Van Leeuwenhoek (Anton)

Van  Leeuwenhoek (Anton), naturalista olandese (Delft 1632- 1723). Modesto impiegato del comune di Delft, costruì numerosi microscopi a una sola lente (dei quattrocento lasciati alla sua morte parecchi si conservano tuttora), alcuni dei quali raggiungevano ingrandimenti di 200 e anche di 270 diametri. Autodidatta, fu un instancabile osservatore della natura, e benchè non conducesse le sue ricerche secondo un preciso piano scientifico, raccolse un'enorme massa di descrizioni di strutture di tessuti, di cellule, di animali prima di allora sconosciuti.

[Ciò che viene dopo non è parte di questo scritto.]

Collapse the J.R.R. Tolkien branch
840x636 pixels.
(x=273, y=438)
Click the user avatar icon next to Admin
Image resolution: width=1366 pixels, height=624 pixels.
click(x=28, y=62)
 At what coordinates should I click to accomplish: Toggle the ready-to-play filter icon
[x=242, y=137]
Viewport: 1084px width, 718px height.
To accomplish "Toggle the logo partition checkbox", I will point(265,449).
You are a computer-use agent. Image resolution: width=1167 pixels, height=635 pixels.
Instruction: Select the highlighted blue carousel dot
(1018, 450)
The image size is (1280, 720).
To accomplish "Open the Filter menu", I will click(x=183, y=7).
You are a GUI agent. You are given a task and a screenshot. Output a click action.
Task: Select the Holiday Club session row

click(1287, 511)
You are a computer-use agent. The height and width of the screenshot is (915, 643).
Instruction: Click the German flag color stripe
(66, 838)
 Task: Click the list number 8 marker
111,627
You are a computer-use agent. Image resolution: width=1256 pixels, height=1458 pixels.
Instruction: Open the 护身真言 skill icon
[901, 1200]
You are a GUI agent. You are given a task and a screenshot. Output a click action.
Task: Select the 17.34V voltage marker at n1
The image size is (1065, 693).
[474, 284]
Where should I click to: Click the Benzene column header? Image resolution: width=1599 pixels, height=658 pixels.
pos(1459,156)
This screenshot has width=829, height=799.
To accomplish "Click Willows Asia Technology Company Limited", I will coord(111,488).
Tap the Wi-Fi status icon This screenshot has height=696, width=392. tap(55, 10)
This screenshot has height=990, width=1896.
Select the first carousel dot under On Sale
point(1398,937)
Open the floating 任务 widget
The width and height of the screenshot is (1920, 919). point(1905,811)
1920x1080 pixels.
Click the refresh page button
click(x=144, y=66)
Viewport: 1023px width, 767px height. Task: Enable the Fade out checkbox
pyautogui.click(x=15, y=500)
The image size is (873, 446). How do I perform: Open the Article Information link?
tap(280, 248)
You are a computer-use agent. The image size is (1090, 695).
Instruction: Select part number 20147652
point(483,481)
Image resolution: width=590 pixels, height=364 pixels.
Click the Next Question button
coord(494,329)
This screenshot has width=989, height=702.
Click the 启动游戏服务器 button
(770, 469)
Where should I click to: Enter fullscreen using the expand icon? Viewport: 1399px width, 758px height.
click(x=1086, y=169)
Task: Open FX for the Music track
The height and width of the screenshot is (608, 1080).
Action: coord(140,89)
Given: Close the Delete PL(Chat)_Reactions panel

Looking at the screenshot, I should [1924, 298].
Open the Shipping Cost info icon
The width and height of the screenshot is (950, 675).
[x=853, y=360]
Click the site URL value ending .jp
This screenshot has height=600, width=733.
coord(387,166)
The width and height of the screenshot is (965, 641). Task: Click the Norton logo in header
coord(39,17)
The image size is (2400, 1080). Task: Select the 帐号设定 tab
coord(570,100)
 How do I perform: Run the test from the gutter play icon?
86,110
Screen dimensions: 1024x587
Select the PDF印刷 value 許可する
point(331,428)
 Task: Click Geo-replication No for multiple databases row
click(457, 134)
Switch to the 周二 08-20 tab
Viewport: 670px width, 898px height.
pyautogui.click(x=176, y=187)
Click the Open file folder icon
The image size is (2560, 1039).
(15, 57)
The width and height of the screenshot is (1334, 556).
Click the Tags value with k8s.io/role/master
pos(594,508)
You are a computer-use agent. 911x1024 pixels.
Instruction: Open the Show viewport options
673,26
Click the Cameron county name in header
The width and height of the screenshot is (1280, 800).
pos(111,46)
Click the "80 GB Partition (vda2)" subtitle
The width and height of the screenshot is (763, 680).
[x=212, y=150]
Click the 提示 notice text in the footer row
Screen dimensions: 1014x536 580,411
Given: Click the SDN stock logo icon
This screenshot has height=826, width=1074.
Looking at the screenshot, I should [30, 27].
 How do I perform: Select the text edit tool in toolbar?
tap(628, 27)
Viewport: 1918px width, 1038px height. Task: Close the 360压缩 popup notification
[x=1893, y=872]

Tra le sue scoperte, che egli rese note tramite lettere alla Royal Society, di cui era diventato membro nel 1680, sono da annoverare quelle di esseri unicellulari (protozoi), dei rotiferi, del volvox, dell'idra d'acqua dolce. Descrisse i globuli rossi del sangue di vari animali e illustrò quelli ellittici e nucleati dei pesci, dando la prima raffigurazione di un nucleo cellulare. Degli afidi scoprì la viviparità e la partenogenesi. Osservò gli spermatozoi e li raffigurò, da convinto preformista, come se vi fosse visibile l'embrione. A conoscenza degli esperimenti del Redi e in base alle sue proprie osservazioni, negò la teoria della generazione spontanea. I suoi scritti, tradotti in inglese o in latino e pubblicati nei Philosophical Transactions della Royal Society, furono in seguito raccolti in volumi: Anatomia (Leida, 1687), Opera omnia sive arcana naturae ope exactissimorum microscopiorum detecta (Leida, 1715-1722).